Il faisait du porno dans “une optique libératrice”
Faut-il croire en cette version des faits ? Pourquoi pas. Dans sa flamboyante introduction, Marc Bruimaud souligne que Damiano a éprouvé «en permanence (durant vingt-cinq années d’exercice pour une cinquantaine de films) l’envie d’offrir au spectateur une représentation sexuelle explicite, voire débridée – c’est-à-dire sans tabou» et que cette volonté «inaliénable» de tout montrer, absolument tout, n’excluait pas de «lourds paradoxes». Il y avait donc deux Damiano. Celui qui rêvait «d’une véritable eucharistie libertaire, amorale, désinhibée» et celui qui ne voyait dans la jouissance qu’un «accès au néant». Parce qu’il était déchiré, son cinéma était finalement très en phase avec l’esprit de l’époque, mélange d’euphorie iconoclaste et de malaise profond. Parce qu’il était tourmenté, son cinéma reste d’ailleurs profondément d’actualité. Le désir est humain, trop humain.

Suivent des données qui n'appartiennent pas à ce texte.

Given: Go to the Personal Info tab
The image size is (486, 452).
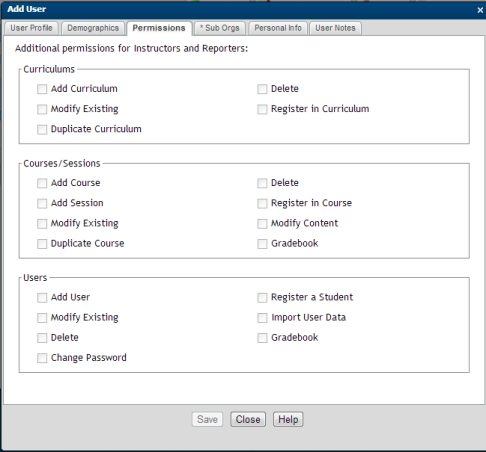Looking at the screenshot, I should click(x=278, y=28).
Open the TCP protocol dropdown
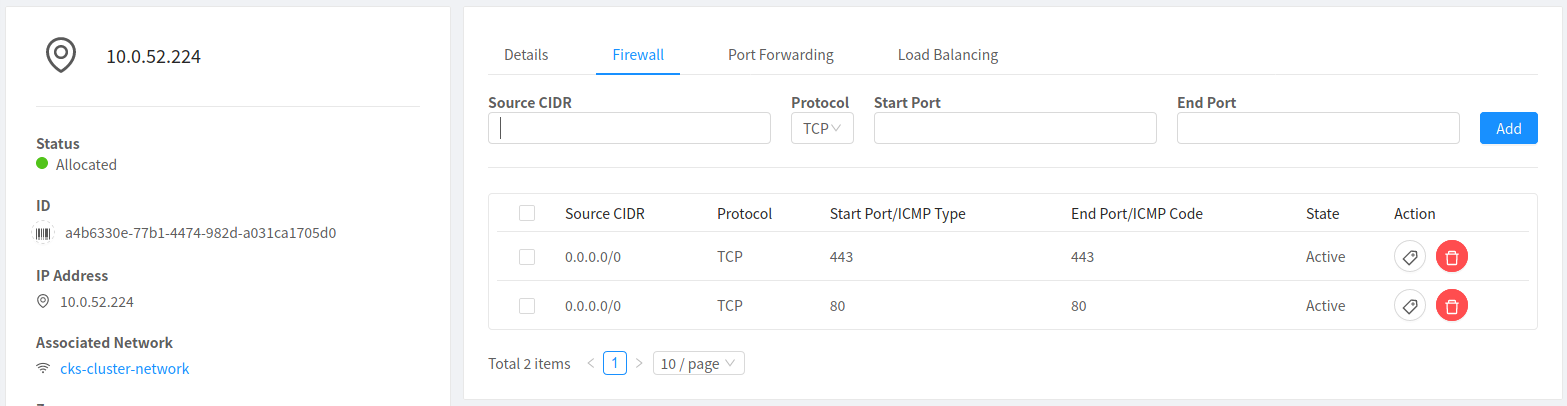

Il ne cessera jamais de nous tourmenter.
.
«La vision éblouie de ses fantasmes mortifères constitue souvent une expérience ardente, comme toujours avec le vrai cinéma qui scie nos somnolences.» (Marc Bruimaud)
A LIRE : Gérard Damiano - Les Peaux La Chair Les Nuits, de Marc Bruimaud, éditions Jacques Flament, 2018.
A ECOUTER : l’excellente chronique de Christophe Bier, dns l’émission Mauvais Genre (France Culture) sur l’ouvrage de Marc Bruimaud. Ca commence ici à 54:30 (5 minutes).